Security Last Updated: 11/2/2004 7:21 AM
Kuwait is situated between Iraq and Saudi Arabia, two
environments that currently harbor some of the most dangerous and
hostile anti-American terrorist groups in the world. Kuwait's third
neighbor is Iran, a frequently hostile force that seeks to exert
influence in Kuwait through various means, including subversion of
the local Shi'a community. There have been numerous instances in the
past year of both the physical and ideological threat from these
neighbors crossing the porous land and sea borders and taking root
in particular strata of Kuwaiti society.
The primary threat to U.S. personnel in Kuwait comes from cells
and individuals with links to Al-Qaeda and regional jihadist
networks. In July 2004, Kuwaiti security forces arrested up to 20
individuals who were engaged in recruitment, training, and financing
of local youth for terrorist operations in Iraq and Kuwait.
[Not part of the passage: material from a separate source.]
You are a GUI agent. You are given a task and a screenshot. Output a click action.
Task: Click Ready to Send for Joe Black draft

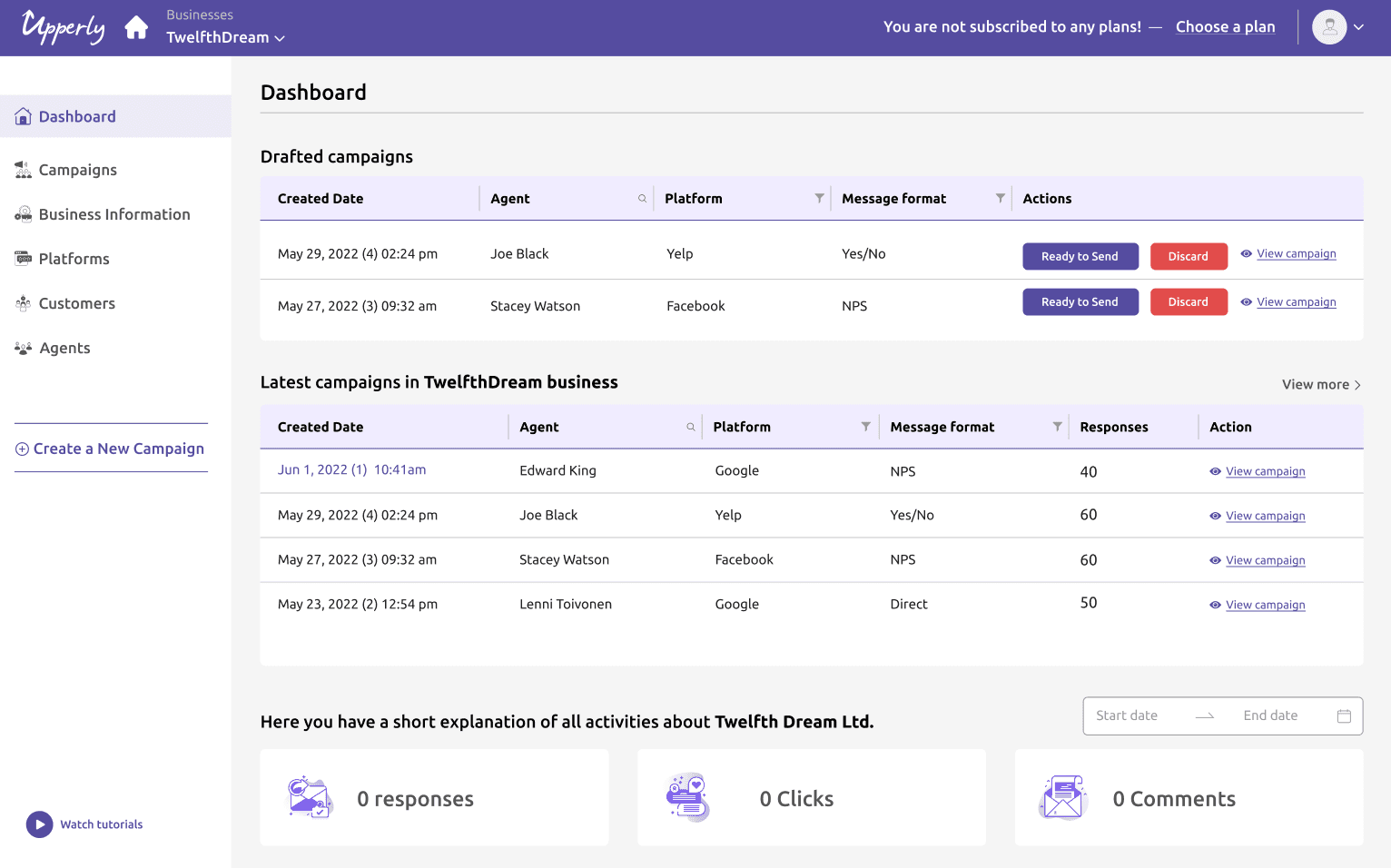(x=1080, y=256)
There
have been further arrests in August 2004, but some terrorist
accomplices remain at large and are believed to still be in Kuwait.
Among those arrested were individuals who conducted planning for
suicide bombing operations and armed assaults against convoys. While
their plans were primarily directed against U.S. presence in Iraq,
evidence of current plans for terrorist attacks in Kuwait was also
Known terrorist operatives have also transited to and from Saudi
Arabia across the land border with Kuwait. There is evidence that
terrorist elements in Kuwait have established ties to wider regional
networks, giving outside groups a platform from which they could
attempt to conduct terrorist operations against the substantial U.S.
presence in Kuwait.
The arrests in July and August 2004 indicate the degree to which
extremist elements have been able to develop a presence in Kuwait.
In 2002 and 2003, small local cells or individuals were able to
conduct lethal attacks against U.S. military and civilian
contractors in Kuwait. While there have been no lethal attacks in
the past twelve months, post assessment is that the conditions in
Iraq and the well-known presence in Kuwait of significant numbers of
U.S. military and contractor personnel in support of Operation Iraqi
Freedom, have attracted more terrorist recruits in country and have
motivated some regional jihadist groups to expand operations in
Kuwait. Consequently, the threat of terrorist activity in Kuwait has
increased since pre-2002.
Other known terrorist groups have an operational presence in
Kuwait, including Hizballah. Kuwait has come under severe criticism
from governments in the region and from extremist groups for
allowing a large U.S. military presence on its soil and for
providing crucial support to ongoing military operations in Iraq.
The prospect of these groups conducting operations against U.S.
personnel in Kuwait is high.
In conducting official duties, post personnel are frequently
required to visit locations outside Kuwait City where U.S. military
units operate. Transit to these locations involves movement along
the same routes that U.S. military convoys follow. In some cases,
daily visits for official purposes to these locations exposes post
personnel to the same risks as USG personnel assigned permanently to
Similarly, official duties require that certain employees visit
the border region and border crossing points between Iraq and
Kuwait. During July and August 2004 there have been confrontations
between Kuwaiti and Iraqi border patrols along the demarcated
border. Both sides are attempting to construct barriers and
facilities within meters of the physical border, significantly
increasing the risks of small-scale armed confrontations. U.S. and
Kuwaiti military personnel have reported significant smuggling and
criminal activity along the border, included carjackings and
shootings. The post has placed the border region and other high-risk
locations outside Kuwait City off-limits for non-official purposes.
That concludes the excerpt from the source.